TEKSTFRAGMENT |
^^^^^^^^^^^^^^^^
Bij besluit van 28 mei 2019, na bezwaar gehandhaafd bij besluit van 11 oktober 2019 (bestreden besluit), heeft het college de bijstand van appellante met ingang van 23 mei 2019 stopgezet (lees: ingetrokken) en de kosten van te veel betaalde bijstand tot een bedrag van
€ 297,74 van appellante teruggevorderd. Aan de besluitvorming heeft het college ten grondslag gelegd dat appellante zonder zeer dringende redenen heeft geweigerd mee te werken aan het huisbezoek op 23 mei 2019, als gevolg waarvan het recht op bijstand niet meer is vast te stellen.
2. Bij de aangevallen uitspraak heeft de rechtbank het beroep tegen het bestreden besluit ongegrond verklaard.
3. In hoger beroep heeft appellante zich op hierna te bespreken gronden tegen de aangevallen uitspraak gekeerd.
^^^^^^^^^^^^^^^^
OPGESOMDE REGELS |

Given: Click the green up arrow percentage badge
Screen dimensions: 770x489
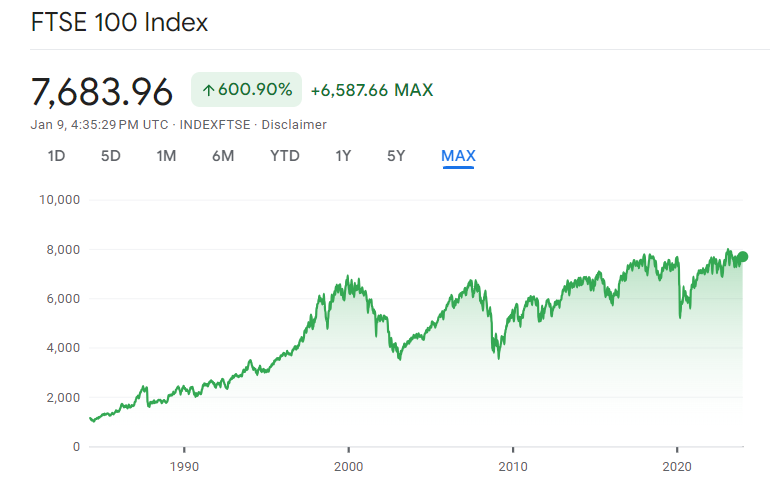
^^^^^^^^^^^^^^^^
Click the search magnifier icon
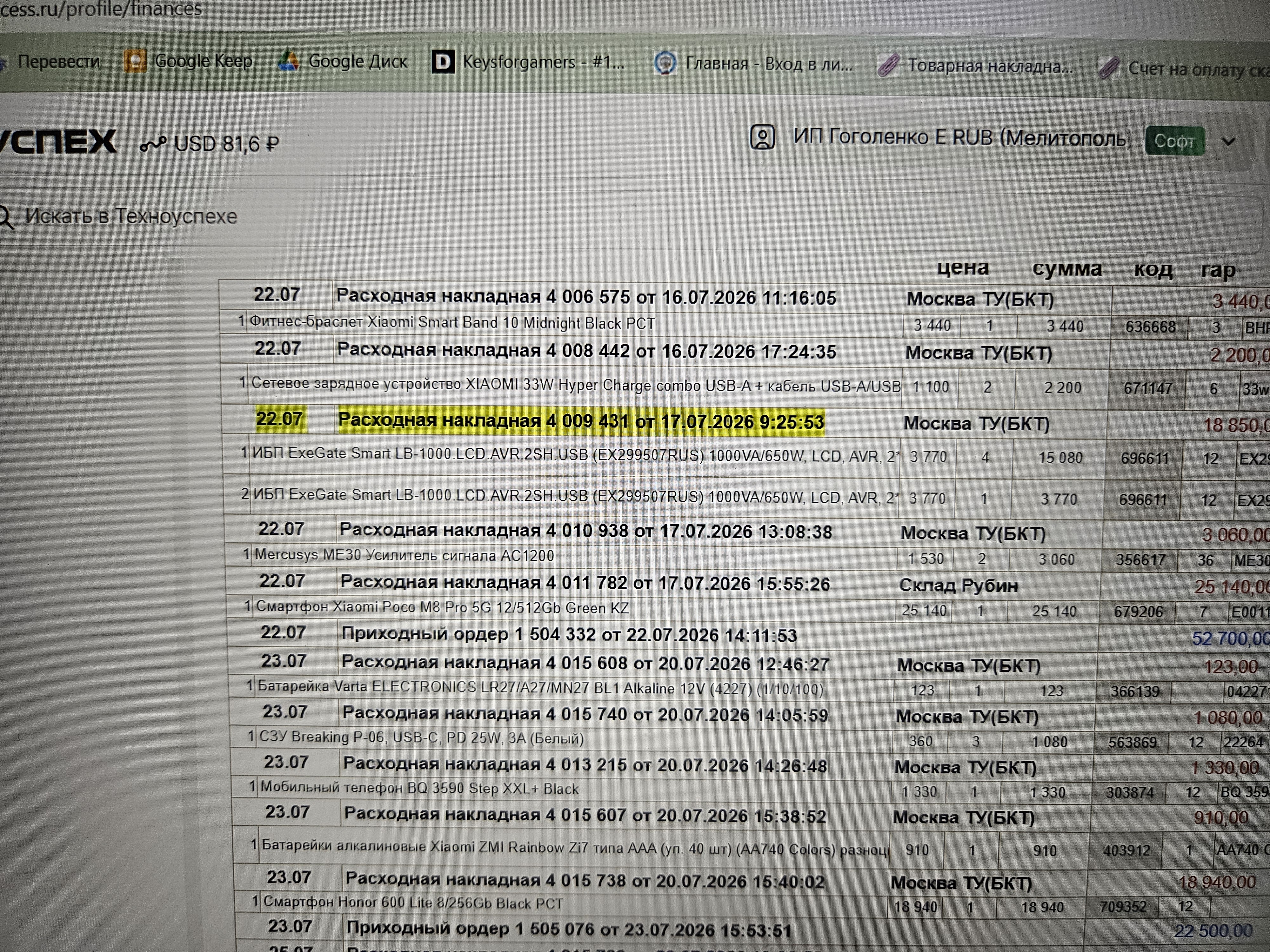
^^^^^^^^^^^^^^^^
OPDRACHT EN EISEN | Druk uit de uitspraak over de ingetrokken bijstand het deel af dat opent met de woorden met "Bij besluit van 28" en sluit met "besluit ongegrond verklaard.", zonder iets te veranderen. De regels spelen hierbij geen enkele rol.

UITKOMST OPDRACHT |
Bij besluit van 28 mei 2019, na bezwaar gehandhaafd bij besluit van 11 oktober 2019 (bestreden besluit), heeft het college de bijstand van appellante met ingang van 23 mei 2019 stopgezet (lees: ingetrokken) en de kosten van te veel betaalde bijstand tot een bedrag van
€ 297,74 van appellante teruggevorderd. Aan de besluitvorming heeft het college ten grondslag gelegd dat appellante zonder zeer dringende redenen heeft geweigerd mee te werken aan het huisbezoek op 23 mei 2019, als gevolg waarvan het recht op bijstand niet meer is vast te stellen.
2. Bij de aangevallen uitspraak heeft de rechtbank het beroep tegen het bestreden besluit ongegrond verklaard.